为什么scipy csr矩阵的行索引比numpy数组慢
我不确定自己在做什么错,但似乎索引scipy csr_matrix
的行比numpy数组慢大约2倍(请参见下面的代码).
I'm not sure what I am doing wrong but it seems that row indexing a scipy csr_matrix
is approximately 2 folds slower compared to numpy arrays (see code below).
csr矩阵的行索引是否应该比密集矩阵快,因为像下面的情况一样,只有很少的非零元素被提取出来?

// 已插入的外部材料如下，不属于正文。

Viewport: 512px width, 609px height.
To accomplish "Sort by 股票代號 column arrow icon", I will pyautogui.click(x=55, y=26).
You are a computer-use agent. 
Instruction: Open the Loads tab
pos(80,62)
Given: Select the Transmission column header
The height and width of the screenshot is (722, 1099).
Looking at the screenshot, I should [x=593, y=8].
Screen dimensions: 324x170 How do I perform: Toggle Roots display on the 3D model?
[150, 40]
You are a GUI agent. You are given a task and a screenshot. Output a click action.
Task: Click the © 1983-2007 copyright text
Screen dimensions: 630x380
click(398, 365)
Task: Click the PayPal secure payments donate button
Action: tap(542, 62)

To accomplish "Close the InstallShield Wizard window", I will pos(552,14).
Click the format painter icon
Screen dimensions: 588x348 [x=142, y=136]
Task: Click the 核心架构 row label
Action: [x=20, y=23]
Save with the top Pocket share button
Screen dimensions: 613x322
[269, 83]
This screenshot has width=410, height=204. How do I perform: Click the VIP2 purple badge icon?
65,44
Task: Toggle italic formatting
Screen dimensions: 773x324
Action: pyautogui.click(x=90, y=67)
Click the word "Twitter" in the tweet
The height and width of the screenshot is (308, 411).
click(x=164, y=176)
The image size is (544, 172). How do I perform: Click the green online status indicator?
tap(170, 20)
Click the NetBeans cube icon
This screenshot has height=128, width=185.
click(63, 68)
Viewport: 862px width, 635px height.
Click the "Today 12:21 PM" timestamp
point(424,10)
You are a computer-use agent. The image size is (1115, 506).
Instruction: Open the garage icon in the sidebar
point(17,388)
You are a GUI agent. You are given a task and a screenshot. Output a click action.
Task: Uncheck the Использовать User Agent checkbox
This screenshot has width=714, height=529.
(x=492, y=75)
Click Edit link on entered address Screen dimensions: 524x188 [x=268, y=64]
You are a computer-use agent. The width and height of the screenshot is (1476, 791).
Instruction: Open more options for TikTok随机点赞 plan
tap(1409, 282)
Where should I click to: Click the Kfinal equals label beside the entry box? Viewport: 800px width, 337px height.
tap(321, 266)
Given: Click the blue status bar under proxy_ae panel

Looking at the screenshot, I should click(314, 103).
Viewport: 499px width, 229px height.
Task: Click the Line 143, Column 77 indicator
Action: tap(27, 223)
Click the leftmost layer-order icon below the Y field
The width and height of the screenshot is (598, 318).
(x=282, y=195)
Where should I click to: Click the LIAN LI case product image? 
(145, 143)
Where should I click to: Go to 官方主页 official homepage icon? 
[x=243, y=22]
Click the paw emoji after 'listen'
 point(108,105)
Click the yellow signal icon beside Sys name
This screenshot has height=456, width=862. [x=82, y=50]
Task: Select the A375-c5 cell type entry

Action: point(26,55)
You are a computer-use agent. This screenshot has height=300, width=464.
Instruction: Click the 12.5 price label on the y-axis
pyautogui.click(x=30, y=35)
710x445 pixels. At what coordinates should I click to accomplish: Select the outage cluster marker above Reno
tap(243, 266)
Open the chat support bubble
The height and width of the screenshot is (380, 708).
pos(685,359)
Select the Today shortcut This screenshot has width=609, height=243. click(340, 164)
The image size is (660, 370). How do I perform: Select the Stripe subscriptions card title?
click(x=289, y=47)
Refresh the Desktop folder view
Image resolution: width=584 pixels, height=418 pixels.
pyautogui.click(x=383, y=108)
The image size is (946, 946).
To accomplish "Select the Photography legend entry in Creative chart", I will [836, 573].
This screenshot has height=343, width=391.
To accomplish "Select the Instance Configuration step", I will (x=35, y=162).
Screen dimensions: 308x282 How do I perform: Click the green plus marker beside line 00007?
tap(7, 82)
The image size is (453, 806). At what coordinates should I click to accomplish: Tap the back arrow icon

Shouldn't row indexing of csr matrices be faster than dense matrices because only few non-zero elements are extracted like in the case below ?
是否有技巧使scipy csr矩阵的行索引更快?
Are there tricks to make row indexing faster for scipy csr matrices ?
import numpy as np
import timeit
from scipy.sparse import csr_matrix
# Generate random matrix
A = np.random.rand(5000, 1000)
# Make A sparse
A[:, 4:] =0
# Create sparse matrix
A_sparse = csr_matrix(A)
# Create row indexing functions
def index_A_dense():
A[4]
def index_A_dense_copy():
a = A[4].copy()
def index_A_sparse():
A_sparse[4]
timeit.timeit(index_A_sparse, number=10000)
Out: 0.6668063667304978
timeit.timeit(index_A_dense, number=10000)
Out: 0.0029007720424942818
timeit.timeit(index_A_dense_copy, number=10000)
Out: 0.00979283193282754
提前谢谢!
我在下面演示的简短答案是,构造新的稀疏矩阵非常昂贵.开销很大,不依赖于行数或特定行中非零元素的数量.
The short answer that I demonstrate below is that constructing a new sparse matrix is expensive. There's a significant overhead that is not dependent on the number of rows or the number on nonzero elements in a particular row.
稀疏矩阵的数据表示形式与密集数组的数据表示形式完全不同.数组将数据存储在一个连续的缓冲区中,并有效地使用shape
和strides
遍历选定的值.这些值加上索引定义了将在缓冲区中找到数据的确切位置.将这些N
个字节从一个位置复制到另一个字节是整个操作中相对较小的部分.
Data representation for sparse matrices is quite different from that for dense array. Arrays store the data in one one contiguous buffer, and efficiently use the shape
and strides
to iterate over selected values. Those values, plus the index, define exactly were in the buffer it will find the data. Copying those N
bytes from location to another is a relatively minor part of the whole operation.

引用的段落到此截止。